Pas le moindre téléphone en vue ! Il n’y avait que des entrepôts et les pompiers. L’appareil le plus proche se trouvait au yacht-club. Un kilomètre à pied. Pas de taxi en vue non plus. Pendant que Malko était en train de réfléchir, une Mini Austin bleue avec un phare sur le toit franchit la grille du port et vint s’arrêter à côté du Koala. Il en sortit deux policiers en uniforme qui se dirigèrent droit sur Malko.
— Mr Linge ?
— C’est moi, dit Malko.
— Nous aimerions que vous veniez avec nous à la Police Station dit un des policiers avec une politesse exquise. Un inspecteur du CID aurait des questions à vous poser.
— À quel sujet ?
Le Seychellois secoua la tête.
— Je l’ignore, Sir. Je suis seulement chargé de vous transporter jusqu’à la police station…
Merveilleuse politesse britannique, comme les uniformes. Ils devaient s’excuser avant de vous arracher les ongles. Bien sûr, ils n’étaient pas armés. Mais que faire ? Fuir. C’était se mettre dans son tort. Discuter n’aurait servi à rien non plus. Malko se demanda quel piège « l’opposition » avait mis au point.
— Je viens, dit-il. Laissez-moi prendre mon passeport dans le bateau.
— Certainement, Sir.
Les policiers remontèrent dans l’Austin et Malko franchit la passerelle du Koala. Rhonda l’observait avec inquiétude.
— Que veulent-ils ?
— Je n’en sais rien, dit Malko. Va à Beauvallon. Ancre-toi en face du Fisherman’s Cove. Si je ne suis pas revenu dans deux heures, prends un taxi et va chez Mr Willard Troy. Il habite route de la Misère, près de la station américaine. Tu lui racontes ce qui est arrivé. Il t’aidera. À tout à l’heure.

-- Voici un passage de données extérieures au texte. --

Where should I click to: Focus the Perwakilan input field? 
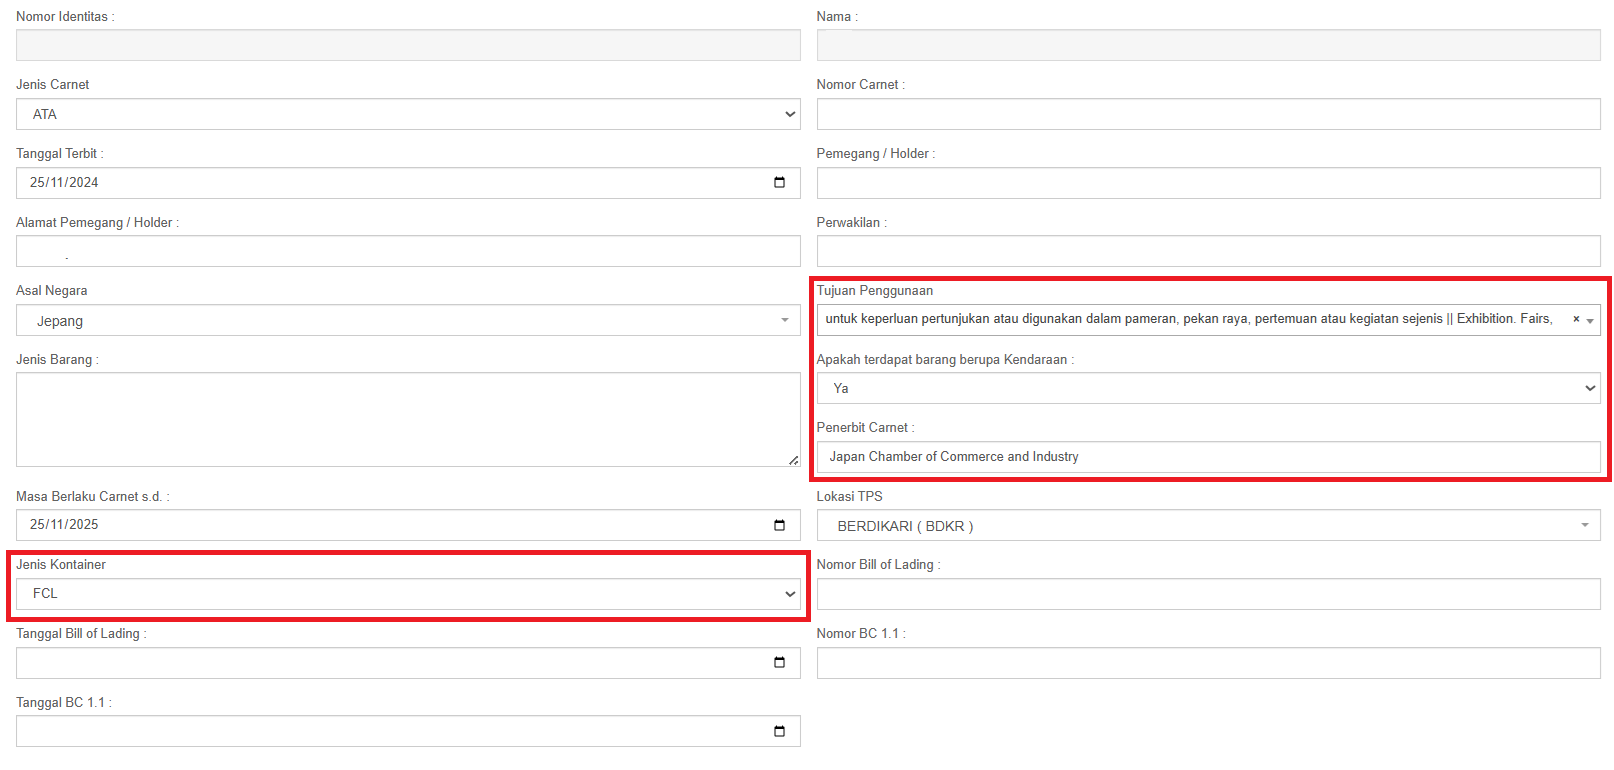click(1208, 251)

Il sauta à terre et prit place dans l’Austin bleue qui démarra aussitôt.
Direction Victoria.
Malko attendait depuis dix minutes dans un petit bureau vide lorsqu’un Seychellois moustachu et souriant fit son entrée, la main tendue, son passeport dans l’autre. La Police Station de Victoria était un complexe de bâtiments gris aux fenêtres encadrées de bleu pastel, situé au début de la route de Beauvallon. Quelques véhicules de police stationnaient dans la cour et à cette heure, il n’y avait plus qu’une permanence réduite. À part les barreaux de la fenêtre Malko aurait pu se croire dans n’importe quelle administration.
— Mr Linge, dit le policier, je suis désolé d’avoir été obligé de vous convoquer. Tenez, voici votre passeport.
Malko empocha son passeport. De plus en plus surpris.
— Pourquoi m’avez-vous interpellé ?
Le policier semblait sincèrement embarrassé.
— Eh bien, Mr Linge, c’est une histoire pas très claire… Nous avons été avertis que le Koala avait été volé par un individu répondant à votre signalement. Bien entendu, j’ai donné l’ordre que l’on intercepte le bateau s’il relâchait dans un port seychellois. Ce qui a été fait… Mais entre temps, le propriétaire du bateau, Mr Cassan, s’est présenté à la Police Station de Port Launay pour déclarer qu’il s’agissait d’un malentendu.
Malko écoutait avec un sourire figé. Bizarre, bizarre.
— Tout est donc réglé, dit-il.
— Heuh, pas tout à fait, avoua le Seychellois. Comme la plainte a été enregistrée à Port Launay, mon collègue de là-bas aimerait que vous vous présentiez à sa Police Station, afin d’enregistrer votre déclaration et de clore cette affaire. Je vais mettre une voiture à votre disposition. C’est l’affaire d’une heure environ. Ensuite, on vous déposera à votre hôtel, si vous le souhaitez.
Malko sonda le visage impassible du policier. Son histoire ne tenait pas debout. Mais c’était présenté avec tant de politesse qu’il lui était difficile de faire un esclandre. Devant son silence le Seychellois se hâta de conclure :
— Je vous remercie de votre compréhension, Mr Linge. Il se trouve que Mr Cassan n’a pas très bonne réputation. Il lui arrive de boire plus que de raison. Cela doit venir de là.